Here is the approach:
We need to ask ourselves the following questions to solve this problem:
Does a BB rated bond(of any coupon rate and any maturity!) yield more than the Risk free rate of return of comparable maturity?
- Yes (this rules out the option 1 above)
Why does an investor of BB rated bond demand more yield?
- Because there is an element of riskiness (in crude terms) associated with the bond. To talk in more sophisticated terms, besides sharing all other risks, a BB rated fixed income instrument possesses an additional risk called Default Risk. Hence the investor demands a premium for absorbing that risk.
Now, here is the most important step:
Having understood that there is an element of default risk, the next question is "how does it matter to me and where is it captured?"
- The default risk/ chance of not generating the perceived cash flow is captured in the higher yield to maturity.
Concept:
Consider a Zero coupon risk free fixed income security of a Face Value of FV, same as the BB rated compnay in question. Maturity be 2 years. Its YTM is same as Rf, the risk free rate of return. Suppose it trades in the market at PV1.
PV1 = FV / (1+Rf)^2
Consider a BB rated 2 yr zero coupon bond issued by the petroleum company in question of comparable maturity. Lets assume its YTM and PV as Rc and PV2.
PV2 = FV / (1+Rc)^2
From these two equations above, we can say that,
PV1 *(1+Rf)^2 = FV = PV2*(1+Rc)^2
or
PV1 *(1+Rf)^2 = PV2*(1+Rc)^2 ---> 1
Now the trick lies in establishing a relationship between PV1 and PV2 here.

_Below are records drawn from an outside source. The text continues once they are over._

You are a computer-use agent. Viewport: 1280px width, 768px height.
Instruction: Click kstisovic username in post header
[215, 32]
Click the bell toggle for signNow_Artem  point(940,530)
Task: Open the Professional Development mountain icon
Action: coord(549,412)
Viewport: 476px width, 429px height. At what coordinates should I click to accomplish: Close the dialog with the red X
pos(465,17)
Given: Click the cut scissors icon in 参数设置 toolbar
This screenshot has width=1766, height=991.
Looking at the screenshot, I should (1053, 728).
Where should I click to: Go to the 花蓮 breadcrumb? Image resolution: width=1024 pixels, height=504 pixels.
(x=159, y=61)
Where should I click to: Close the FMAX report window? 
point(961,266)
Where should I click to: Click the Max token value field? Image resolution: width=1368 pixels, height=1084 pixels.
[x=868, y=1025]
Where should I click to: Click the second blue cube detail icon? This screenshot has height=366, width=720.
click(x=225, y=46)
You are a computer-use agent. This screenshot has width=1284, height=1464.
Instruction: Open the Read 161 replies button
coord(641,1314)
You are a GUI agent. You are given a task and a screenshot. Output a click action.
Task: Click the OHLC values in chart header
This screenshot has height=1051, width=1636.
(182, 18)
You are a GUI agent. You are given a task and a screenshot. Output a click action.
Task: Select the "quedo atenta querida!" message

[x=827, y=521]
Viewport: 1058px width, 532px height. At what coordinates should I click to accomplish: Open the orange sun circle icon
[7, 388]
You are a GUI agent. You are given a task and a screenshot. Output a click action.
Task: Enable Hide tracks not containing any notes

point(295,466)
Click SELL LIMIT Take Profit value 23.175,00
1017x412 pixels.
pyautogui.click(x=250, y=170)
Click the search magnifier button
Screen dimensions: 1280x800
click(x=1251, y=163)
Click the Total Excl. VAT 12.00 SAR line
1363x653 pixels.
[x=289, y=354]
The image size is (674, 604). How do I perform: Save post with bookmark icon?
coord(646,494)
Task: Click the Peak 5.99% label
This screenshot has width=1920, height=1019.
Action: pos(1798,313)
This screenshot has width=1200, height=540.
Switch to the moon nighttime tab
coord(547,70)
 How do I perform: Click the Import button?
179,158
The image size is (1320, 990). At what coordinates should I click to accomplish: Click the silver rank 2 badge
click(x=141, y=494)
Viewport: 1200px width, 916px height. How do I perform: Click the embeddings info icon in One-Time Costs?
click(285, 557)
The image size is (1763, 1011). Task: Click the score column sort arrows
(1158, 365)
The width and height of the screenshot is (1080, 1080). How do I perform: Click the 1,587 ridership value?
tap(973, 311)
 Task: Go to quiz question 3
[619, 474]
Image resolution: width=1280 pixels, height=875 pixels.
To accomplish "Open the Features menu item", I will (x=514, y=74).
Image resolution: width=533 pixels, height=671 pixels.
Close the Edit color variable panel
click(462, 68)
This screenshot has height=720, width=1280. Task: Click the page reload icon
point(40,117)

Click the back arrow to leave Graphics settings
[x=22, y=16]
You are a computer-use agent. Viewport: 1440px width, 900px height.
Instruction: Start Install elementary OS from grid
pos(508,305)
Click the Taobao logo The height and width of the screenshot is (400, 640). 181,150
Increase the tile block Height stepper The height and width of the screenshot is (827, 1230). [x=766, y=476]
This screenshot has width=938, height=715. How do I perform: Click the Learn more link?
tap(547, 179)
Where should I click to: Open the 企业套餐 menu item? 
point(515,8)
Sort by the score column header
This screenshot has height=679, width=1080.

PV2 is nothing but PV1 but with the default risk embedded in it.
PV2 = PV 1 * A factor capturing the element of Riskiness
PV2 = PV 1 *{ Case 1 + Case 2}
Case 1: Is the scenario where there is no default in the two year maturity and the investor is able to retain full perceived/ promised face value)
Case 2: Is the scenario where the company defaults in the period of two years and the investor recovers only the LGD % of the face value.
We add these two because they are mutually exclusive events.
Case 1: PV1 * ( Probability of not defaulting in the two years * Recovery Rate in that scenario) = PV1 * (PD of not defaulting in two years * 100%) = PV1 * (PD of not defaulting in two years)
Case 2: PV1 * (Probability of defaulting in the two years (a.k.a. Cumulative Prob of default) * Corresponding Recovery Rate) = PV 1* ( PD of default in two years * 40%)
Cumulative Probability of default = 1- (Probability of not defaulting in year 1 * Probability of not defaulting in year 2) = 1- {(1- 0.07)*(1-0.07)} = .1351
Probability of not defaulting in two years = 0.8649
Equation 1 becomes
PV1 * (1+ Rf)^2 = PV1*{ (0.8649*1 + 0.1351*0.4)} * (1+ Rc)^2
or
(1+Rf)^2 = 0.9189 * (1+Rc)^2
(1+0.03)^2 = 0.9189*(1+Rc)^2
Solving this we get Rc as 0.07449 or 7.449% approximating to 7.45% being the closest option."